Hyperfocus: The Dark Side

The Dark Sides album coverImage via Wikipedia

At least once during most days, something takes control of my brain. It might be a technical problem to be solved (today it was getting a virtual NT4 machine to boot on my dad's computer), it might be a new idea for a project, it might be a website with a huge archive of interesting posts to read.

Once that idea gets into my head, it seizes control of my attention and I can't focus properly on anything else. If I try to spend time on other task, I find myself distracted and disinterested, and I get little done. Most often I end up flitting back and forth to the brain-thief, in a state of disorganisation, and achieve nothing on either task, while my stress levels steadily rise.

This is the dark side of hyperfocus. When it's directed, it can allow you to pour enormous energy into a task, excluding all other concerns.
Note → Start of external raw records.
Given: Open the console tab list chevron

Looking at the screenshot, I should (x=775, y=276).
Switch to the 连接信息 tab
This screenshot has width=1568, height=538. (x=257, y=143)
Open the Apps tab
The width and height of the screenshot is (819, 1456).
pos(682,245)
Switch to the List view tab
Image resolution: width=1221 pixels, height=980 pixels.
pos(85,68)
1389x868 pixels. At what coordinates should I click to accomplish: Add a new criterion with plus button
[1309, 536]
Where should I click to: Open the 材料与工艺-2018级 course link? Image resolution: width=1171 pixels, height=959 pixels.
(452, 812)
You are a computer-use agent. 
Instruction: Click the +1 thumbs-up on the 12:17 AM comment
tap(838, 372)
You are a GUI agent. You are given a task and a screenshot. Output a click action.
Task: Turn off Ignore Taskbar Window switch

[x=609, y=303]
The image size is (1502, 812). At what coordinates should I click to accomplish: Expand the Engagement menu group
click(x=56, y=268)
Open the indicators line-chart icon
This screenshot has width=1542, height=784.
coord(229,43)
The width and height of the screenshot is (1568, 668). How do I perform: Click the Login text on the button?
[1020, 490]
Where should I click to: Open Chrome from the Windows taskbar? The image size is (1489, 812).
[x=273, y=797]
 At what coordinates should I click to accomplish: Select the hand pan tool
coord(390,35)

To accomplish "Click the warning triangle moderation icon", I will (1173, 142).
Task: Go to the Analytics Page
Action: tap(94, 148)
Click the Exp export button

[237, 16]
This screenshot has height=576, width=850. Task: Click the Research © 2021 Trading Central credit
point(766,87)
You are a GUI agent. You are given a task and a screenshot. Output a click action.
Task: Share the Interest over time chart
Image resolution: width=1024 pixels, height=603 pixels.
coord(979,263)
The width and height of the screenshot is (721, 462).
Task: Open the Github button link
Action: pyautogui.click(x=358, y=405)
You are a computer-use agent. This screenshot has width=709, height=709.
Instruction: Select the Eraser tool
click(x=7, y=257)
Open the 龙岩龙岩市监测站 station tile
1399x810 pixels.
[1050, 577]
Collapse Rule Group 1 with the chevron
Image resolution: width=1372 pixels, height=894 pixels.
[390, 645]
When it's bad, it can steal your attention away from the things you want and need to be doing, and leave you frustrated and unproductive.

Hyperfocus is a major symptom of my ADHD, but it's also something that a lot of creative people suffer with - as I've said in previous posts, there's a lot of blending between "normal" creativity and ADHD.

Fortunately, with practice and - most importantly - awareness of the mechanisms of hyperfocus, you can harness its light side for good and protect yourself from the worst of the dark side's damage.

The first (and most important) step is just to be aware when hyperfocus has you in its grip. Monitor yourself for those times when something has a magnetic pull on your attention. From time to time during your day, particularly when you feel yourself getting stressed and frustrated, take a step back and look at what you're actually doing - hyperfocus gives you tunnel vision, so you may not even be aware that you're locked in until you make a conscious effort and survey your situation.

The next thing is to ask yourself whether the thing that's got you locked on is really urgent, merely useful or an active waste of time. If it's urgent, it's all good. If it's useful, is there something more important you should be doing? If it's a waste of time, it's time to get it out of your head.

And getting it out of your head is the only answer to hyperfocus. Not fighting it, because an obsession opposed just grows. Sitting there telling yourself "This is a waste of time, I shouldn't be doing it" will just make you feel resentful and resistant, and you're likely to strengthen the focus out of sheer bullheadedness.

There are two ways to get a brain-thief out of your head: Closure and hand-off.

Closure: Size up the thief, and decide how much time and resources it will take to finish it completely. If you do have fullblown ADHD, think carefully - your judgement of the time required may be a little askew. If it can be done in an hour, and that's an hour you can spare, do it. Don't sit there making yourself feel guilty, acknowledge that in the long run this will make you more productive, and just do it. You'll get a boost of energy and relief from letting the hyperfocus dog off its leash, and when it's done you're free of the distraction.

Hand-off: Give yourself "interim closure". Find a way to unload that thought into a safe place, where you know it will not be forgotten. If it's a website, bookmark it somewhere you can come back to when you have time. If it's a project, take ten minutes to write down all your ideas and plans, and store it somewhere safe. Schedule a time when you know you can come back to the thief and give it the attention it craves. Then take a moment, sit back again and say to yourself "That's dealt with". Really visualise the task as locked off, in safe hands. Make it a complete thought in your head, not a loose end dangling. Then get on with your day.